[lxc-users] Network does not start automatically on Debian Jessie and Stretch containers, works fine in Wheezy
Anders Andersson
pipatron at gmail.com
Wed Apr 13 17:22:10 UTC 2016
On Mon, Apr 11, 2016 at 4:59 PM, Serge Hallyn <serge.hallyn at ubuntu.com> wrote:
> Quoting Anders Andersson (pipatron at gmail.com):
>> I have a seemingly trivial problem with Debian containers on a Debian
>> host, but I can't seem to figure out why it happens so I'm turning to
>> the professionals for help.
>>
>> I run a Debian Stretch (testing) server for my personal use at home.
>> It has been running a Debian Wheezy container for a long time, no
>> problems whatsoever, implying that my bridge is correctly set up, and
>> the corresponding LXC config for the container:
>>
>> lxc.network.type = veth
>> lxc.network.link = br0
>> lxc.network.flags = up
>>
>> Now I want more containers, so I tried creating a Jessie container
>> using the following command:
>>
>> lxc-create -t download -n deb8 -- -d debian -a amd64 -r jessie
>> lxc-start -n deb8
>>
>> This fails to initialize the network inside the new container.
>>
>> To debug this, I tried creating three containers using these identical commands:
>>
>> lxc-create -t download -n deb7 -- -d debian -a amd64 -r wheezy
>> lxc-create -t download -n deb8 -- -d debian -a amd64 -r jessie
>> lxc-create -t download -n deb9 -- -d debian -a amd64 -r stretch
>
> Can you show the process listing in the broken containers?
Sure, there is not much to show:
root at deb8:~# ps auxf
USER PID %CPU %MEM VSZ RSS TTY STAT START TIME COMMAND
root 10 0.0 0.0 21868 3812 ? S 16:22 0:00 /bin/bash
root 11 0.0 0.0 19068 2464 ? R+ 16:22 0:00 \_ ps auxf
root 1 0.0 0.0 27080 2052 ? S 16:14 0:00 /sbin/init
deb9 looks the same.
> I'd assume the problem is that systemd is getting stuck due to cgroups
> not being sufficiently available. In which case the answer should be
> to install lxcfs, or to run a kernel with cgroup namespaces available.

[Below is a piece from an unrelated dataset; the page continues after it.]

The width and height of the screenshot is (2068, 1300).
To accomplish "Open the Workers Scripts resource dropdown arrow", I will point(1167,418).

I'm not completely sure what cgoup namespaces means here, but the
output from my "lxc-checkconfig" shows (among other things):
Namespaces: enabled
Cgroup: enabled
> Which lxc and lxcfs versions do youhave installed?
lxc: 1.1.5
lxcfs: not installed
After installing lxcfs, my deb9 container works! It starts up a DHCP
client and gets an IP address from my server, and I can attach to it
and use for example journalctl.
The debian 8 (jessie) container still does not work, but my immediate
goal was to get a debian 9 container so my problem is currently
solved.
Thanks for the hint! Perhaps the lxc package in debian should
recommend or at least suggest lxcfs, since it seems necessary to run a
debian stretch container on a debian stretch host.